Sa silhouette se dessina sur les murs de la chambre grâce à une lampe à salamandre posée sur une commode près de la porte. Attenti·f·ve (NdA : c'est dur de mettre ce mot au neutre...) à ne pas écraser un des livres posés à même le sol, iel s'approcha du lit où une silhouette était pelotonnée sous des draps gris. Les hautes fenêtres laissaient entrer la faible lumière du soir, celle du bref moment entre le dernier rayon de soleil et la tombée de la nuit. Adramalech posa sa charge sur la table de nuit vide puis s'installa sur un tabouret ouvragé près du lit. Le manque de luminosité du couloir était étrangement plus saine que cet entre-deux entre la lumière et les ténèbres qui stagnait entre ces quatre murs, s'accrochait aux meubles, aux draps, aux cheveux même de l’Être Absolu qui y était alité·e. Si Adramelech fermait les yeux, iel pouvait sentir cette sensation poisseuse s'infiltrer par chacun de ses pores et l'intoxiquer comme une fièvre.

Quelque chose qui sonnait comme un lointain roulement de tonnerre résonna tout près d'iel. Après avoir jeté un œil au-dehors et n'avoir vu aucun signe d'orage, iel s'approcha de la silhouette recroquevillée.

– J'aurais aimé savoir.

Malgré iel, Adramelech sourit faiblement mais sincèrement. Ces mots avaient été prononcés en une langue que très peu de démons connaissaient. C'était la langue originelle des Enfers, une langue oubliée de presque tou·te·s. Mais pas d'ellui. C'était le plus beau langage à ses oreilles, celui qui avait la plus intense musicalité, formait les plus tendres intonations, pouvait créer la plus grande des terreurs en quelques sons. C'était la langue la plus belle et la plus terrible, celle des plus puissants démons, des plus grands cauchemars enfantins, des pires peurs de l'humanité. C'était celle inventée par Satan même.C'était la seule langue qu'Iel daignait utiliser, et Iel ne l'utilisait qu'avec Adramelech, l'unique être des Enfers auquel Satan acceptait de parler depuis le début de son Mal. Cette exclusivité, cette marque de confiance, rendait cette langue encore plus belle sans son cœur, sa bouche et ses tympans. Avec tendresse, Adramelech se pencha vers ellui et demanda:

–  Qu'auriez-vous aimé savoir?

– J'aurais aimé savoir à quel point on pouvait souffrir de faire souffrir quelqu'un, répondit Satan de sa voix si profonde et pourtant si faible.

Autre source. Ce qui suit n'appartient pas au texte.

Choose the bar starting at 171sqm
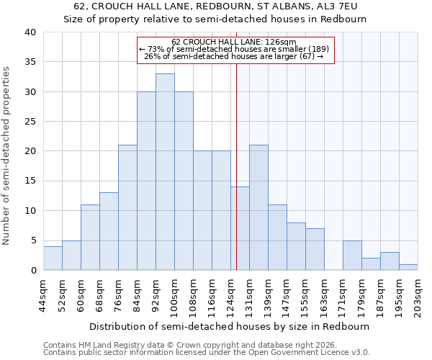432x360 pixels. (352, 255)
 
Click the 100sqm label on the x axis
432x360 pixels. (174, 295)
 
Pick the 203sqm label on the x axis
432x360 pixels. (418, 295)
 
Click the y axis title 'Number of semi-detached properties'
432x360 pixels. (7, 156)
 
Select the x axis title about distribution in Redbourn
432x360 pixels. (230, 326)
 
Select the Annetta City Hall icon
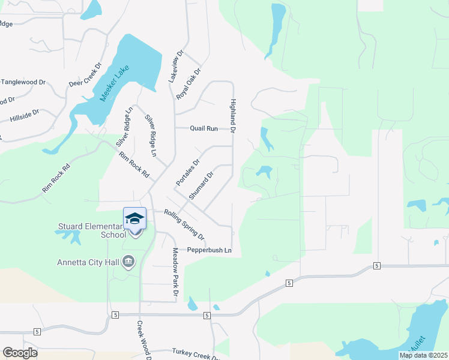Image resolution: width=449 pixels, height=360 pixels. coord(128,261)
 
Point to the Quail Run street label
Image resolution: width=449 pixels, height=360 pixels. coord(203,128)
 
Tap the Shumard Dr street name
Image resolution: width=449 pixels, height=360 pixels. coord(201,186)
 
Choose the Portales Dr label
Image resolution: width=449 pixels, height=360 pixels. coord(187,172)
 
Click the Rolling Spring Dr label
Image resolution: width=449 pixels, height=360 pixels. coord(184,223)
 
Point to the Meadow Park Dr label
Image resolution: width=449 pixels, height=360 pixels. coord(176,272)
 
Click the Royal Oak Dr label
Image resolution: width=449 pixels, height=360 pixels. coord(188,84)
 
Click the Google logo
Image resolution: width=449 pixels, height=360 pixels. coord(20,353)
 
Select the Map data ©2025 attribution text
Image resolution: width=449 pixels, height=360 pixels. coord(423,355)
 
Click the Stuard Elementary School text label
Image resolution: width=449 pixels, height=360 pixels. coord(92,230)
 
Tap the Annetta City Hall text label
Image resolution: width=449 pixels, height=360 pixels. coord(88,262)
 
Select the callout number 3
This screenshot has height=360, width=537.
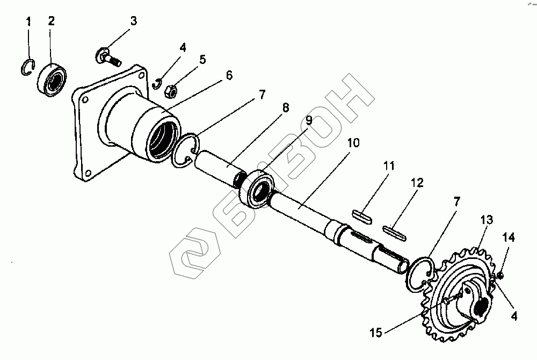[x=134, y=21]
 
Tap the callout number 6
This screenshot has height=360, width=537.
[x=229, y=75]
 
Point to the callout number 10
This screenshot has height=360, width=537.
[x=353, y=144]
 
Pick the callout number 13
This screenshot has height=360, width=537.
[x=486, y=220]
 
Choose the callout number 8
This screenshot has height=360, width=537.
[x=285, y=108]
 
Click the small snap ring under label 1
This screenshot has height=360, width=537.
[x=28, y=69]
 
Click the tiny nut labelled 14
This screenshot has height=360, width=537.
[x=500, y=276]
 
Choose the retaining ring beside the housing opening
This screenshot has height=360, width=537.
[x=186, y=153]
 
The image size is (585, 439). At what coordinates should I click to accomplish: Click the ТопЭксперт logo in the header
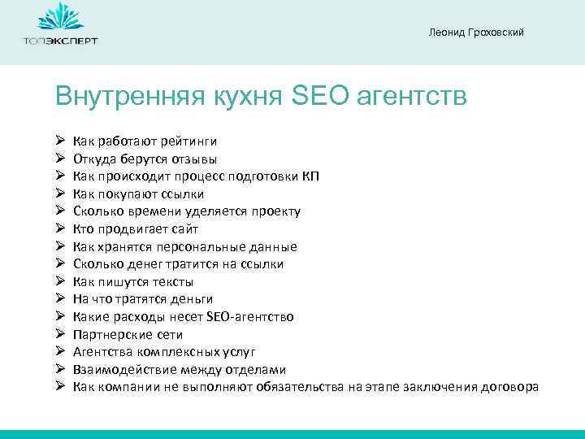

– Cela aurait-il changé votre conduite d'alors? Savoir que vous... hésita-t-iel, savoir que vous lui faisiez de la peine vous aurait-il fait l'abandonner?

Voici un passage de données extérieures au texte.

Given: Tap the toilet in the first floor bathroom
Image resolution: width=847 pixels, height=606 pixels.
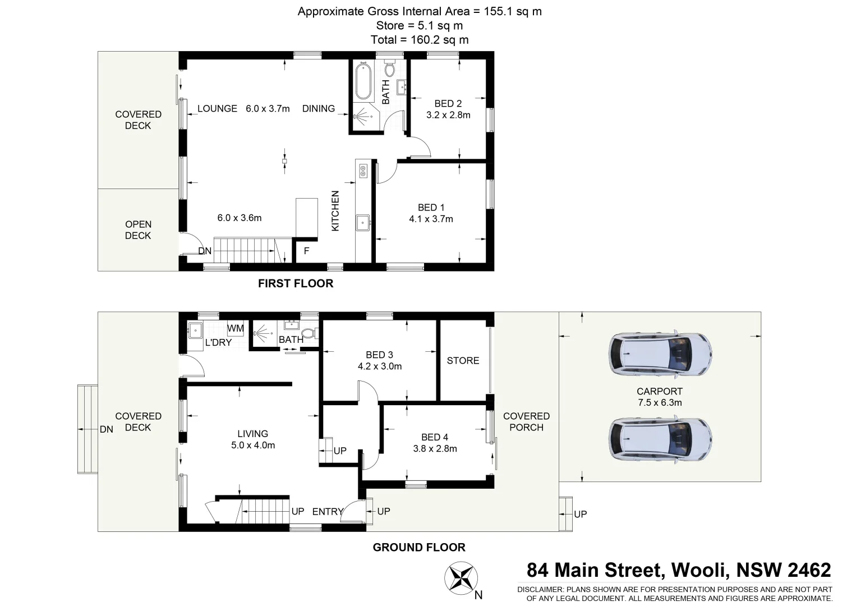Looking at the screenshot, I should (390, 70).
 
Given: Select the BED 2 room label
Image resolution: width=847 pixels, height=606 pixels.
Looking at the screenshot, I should (448, 103).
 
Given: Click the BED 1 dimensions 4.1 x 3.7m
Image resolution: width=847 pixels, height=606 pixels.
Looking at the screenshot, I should (431, 219).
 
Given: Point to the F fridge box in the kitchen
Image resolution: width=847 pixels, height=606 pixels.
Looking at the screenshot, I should (306, 251).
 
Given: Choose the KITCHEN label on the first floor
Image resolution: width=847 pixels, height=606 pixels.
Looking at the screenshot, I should (335, 211).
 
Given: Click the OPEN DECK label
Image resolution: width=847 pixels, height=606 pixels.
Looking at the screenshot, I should (138, 229).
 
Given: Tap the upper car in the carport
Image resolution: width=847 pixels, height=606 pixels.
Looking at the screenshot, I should (661, 355).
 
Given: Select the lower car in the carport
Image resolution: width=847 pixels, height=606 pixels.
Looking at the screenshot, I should (661, 439).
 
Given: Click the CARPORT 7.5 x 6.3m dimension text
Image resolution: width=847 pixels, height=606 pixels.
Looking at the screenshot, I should (659, 402).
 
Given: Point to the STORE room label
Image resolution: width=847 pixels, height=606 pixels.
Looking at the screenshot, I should (463, 360).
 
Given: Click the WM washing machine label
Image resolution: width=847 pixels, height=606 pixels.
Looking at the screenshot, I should (235, 328).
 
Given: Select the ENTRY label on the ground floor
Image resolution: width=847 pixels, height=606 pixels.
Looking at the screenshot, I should (328, 511).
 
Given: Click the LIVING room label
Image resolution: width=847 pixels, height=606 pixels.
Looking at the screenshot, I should (252, 433).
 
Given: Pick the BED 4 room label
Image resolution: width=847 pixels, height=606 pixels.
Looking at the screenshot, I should (435, 437).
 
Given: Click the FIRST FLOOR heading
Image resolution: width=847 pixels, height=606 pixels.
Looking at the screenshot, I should (296, 283).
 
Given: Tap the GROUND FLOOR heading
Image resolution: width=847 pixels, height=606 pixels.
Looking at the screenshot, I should (419, 547).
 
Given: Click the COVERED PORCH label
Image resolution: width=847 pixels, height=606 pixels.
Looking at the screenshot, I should (526, 421).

– Non. Je suis trop égoïste et puissant pour ça. L'égoïsme est terrible pour les Hommes. Il est abominable pour moi qui ai autant de pouvoirs sur autrui.

– Vous n'êtes pas égoïste, Seigneur·e Satan.

– Bien sûr que si. Bien sûr que si.

La voix de Satan s'éteignit ; sa respiration se fit lourde. Sa main maigre se tendit vers le plateau où la soupe refroidissait. Adramalech la saisit et l'aida à s'asseoir. Læ Satan qu'iel avait devant lui ne ressemblait à rien de connu : iel n'avait ni forme, ni silhouette fixe. Sa couleur de peau, de cheveux, de yeux, son âge, son poids et sa taille changeaient de minute en minute : seule la langue qu'iel utilisait læ rendait reconnaissable. Après plus de vingt minutes, la soupe fut vide et Adramalech reposa le bol sur le plateau d'argent terni. Alors qu'iel se levait pour repartir, une minuscule main saisit son pantalon rayé.

– Merci pour tout Adra'.

Avec la sensation d'avoir un geyser brûlant dans la poitrine, Adramelech læ remercia et repartit. Ce surnom qu'iel détestait, cette amputation de son nom millénaire... Cela sonnait comme la plus belle des poésies dans la langue et la bouche de l’Être qu'iel aimait et respectait plus que tout dans ce monde, et dans tous les autres.